### Problem requirements
Determine how many lines in the records hold "Program", and give that number with nothing added.
The data Start Marker
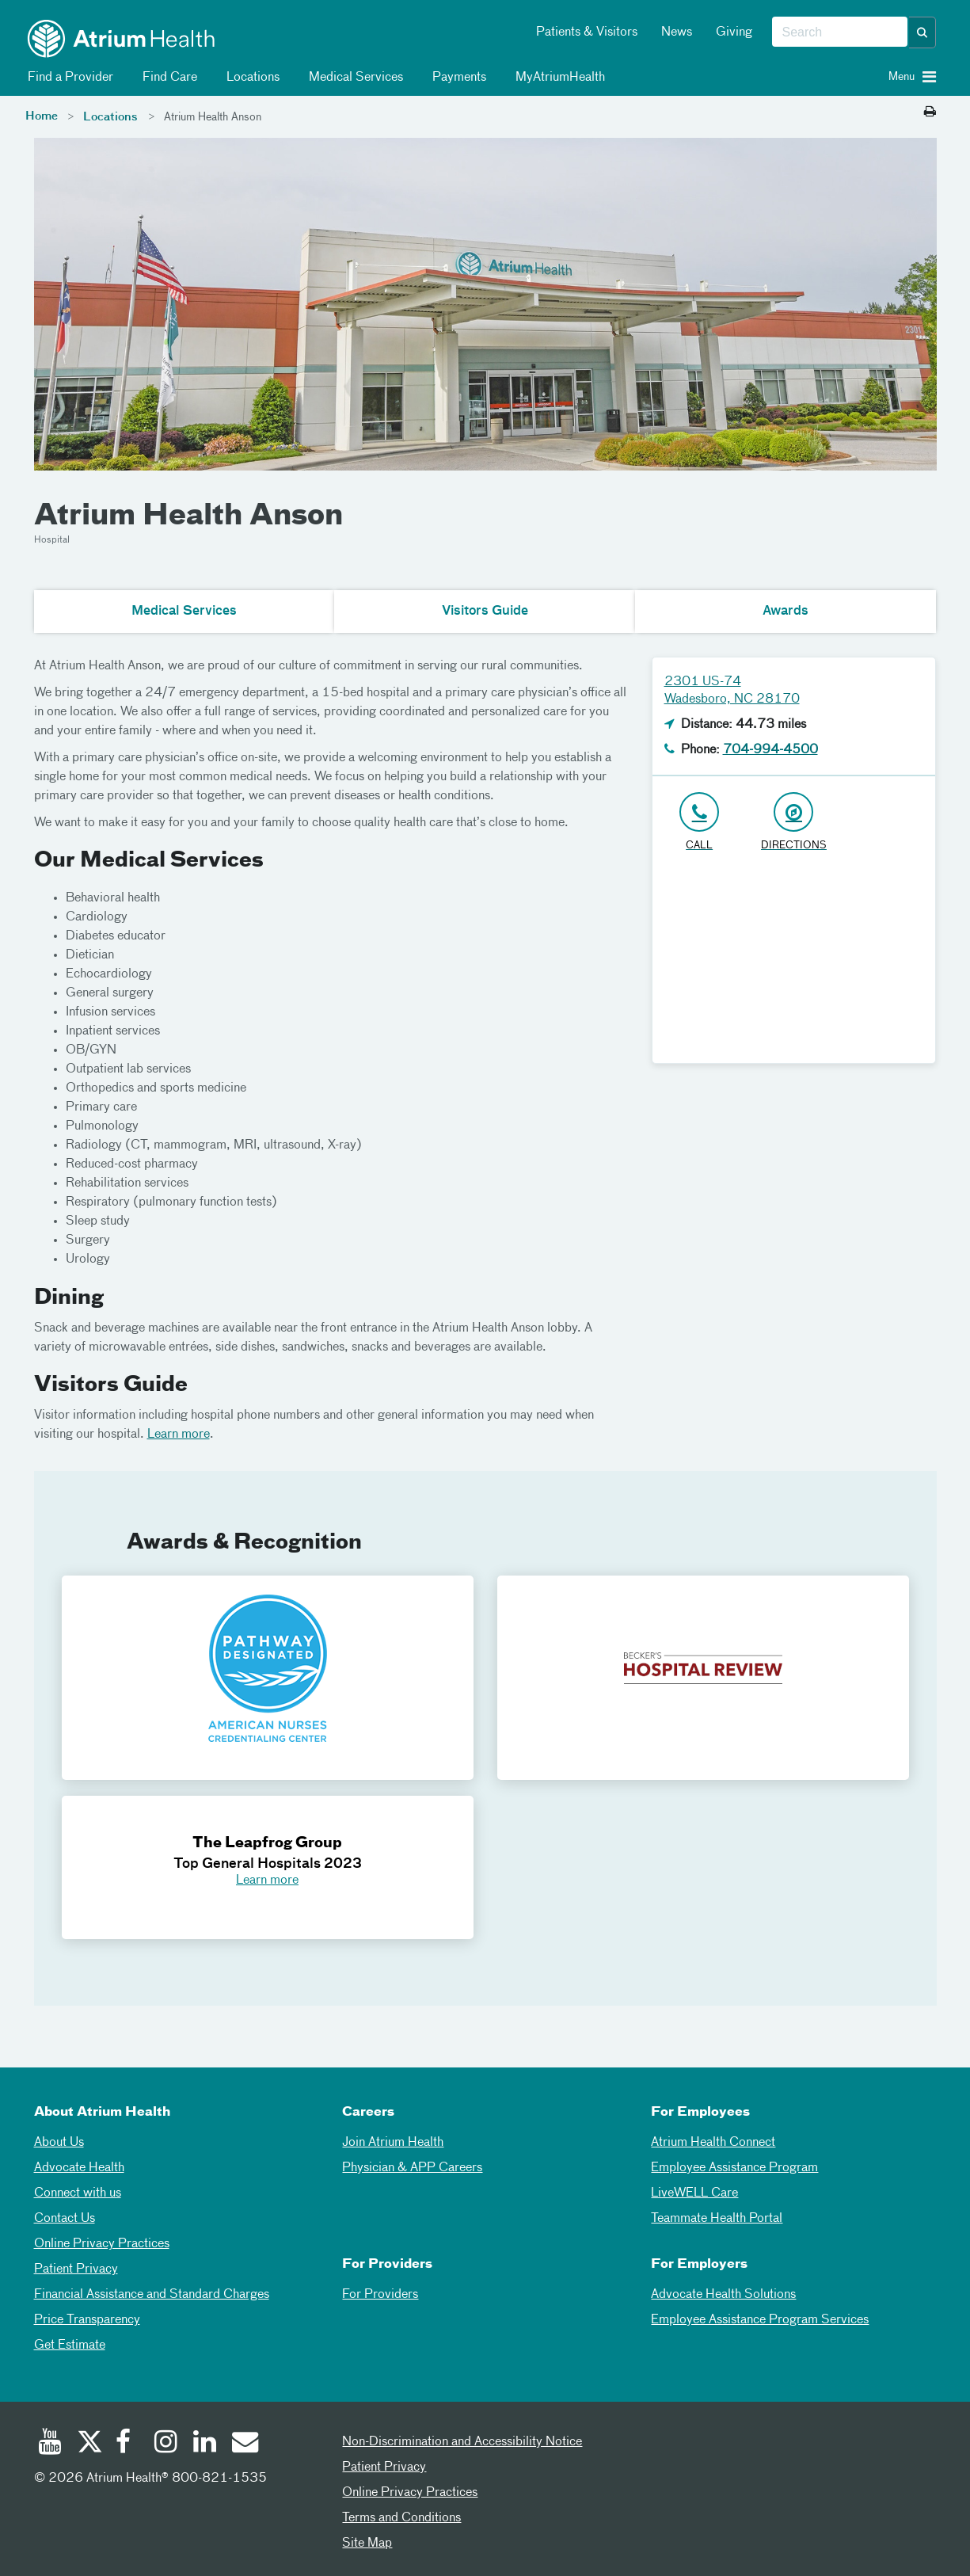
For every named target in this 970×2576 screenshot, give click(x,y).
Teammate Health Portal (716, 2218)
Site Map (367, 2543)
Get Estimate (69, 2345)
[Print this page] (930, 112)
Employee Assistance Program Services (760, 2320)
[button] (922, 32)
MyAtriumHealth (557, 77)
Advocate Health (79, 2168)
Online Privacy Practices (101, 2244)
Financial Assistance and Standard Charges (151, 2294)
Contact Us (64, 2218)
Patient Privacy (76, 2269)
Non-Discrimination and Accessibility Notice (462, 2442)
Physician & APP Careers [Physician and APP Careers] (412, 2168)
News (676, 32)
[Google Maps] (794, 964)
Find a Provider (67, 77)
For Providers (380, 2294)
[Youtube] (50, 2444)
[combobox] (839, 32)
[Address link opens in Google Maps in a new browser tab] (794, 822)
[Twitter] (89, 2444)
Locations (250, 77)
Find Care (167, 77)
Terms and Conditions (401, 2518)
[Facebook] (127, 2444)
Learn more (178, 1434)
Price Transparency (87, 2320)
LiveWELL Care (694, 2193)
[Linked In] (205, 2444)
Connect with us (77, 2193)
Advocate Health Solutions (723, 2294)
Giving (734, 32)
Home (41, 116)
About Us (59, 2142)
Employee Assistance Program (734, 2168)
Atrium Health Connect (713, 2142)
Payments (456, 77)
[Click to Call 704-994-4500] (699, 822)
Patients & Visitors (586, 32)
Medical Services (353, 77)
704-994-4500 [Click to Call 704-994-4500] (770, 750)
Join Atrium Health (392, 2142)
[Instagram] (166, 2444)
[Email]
The data End Marker
The data Start Marker
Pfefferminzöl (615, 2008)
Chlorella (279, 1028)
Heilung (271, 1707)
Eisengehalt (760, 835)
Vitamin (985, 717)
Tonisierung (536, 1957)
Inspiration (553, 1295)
The data End Marker
The data Start Marker
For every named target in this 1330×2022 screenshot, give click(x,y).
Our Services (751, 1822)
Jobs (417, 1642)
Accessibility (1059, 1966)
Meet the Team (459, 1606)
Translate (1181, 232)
The data End Marker
### Output below
2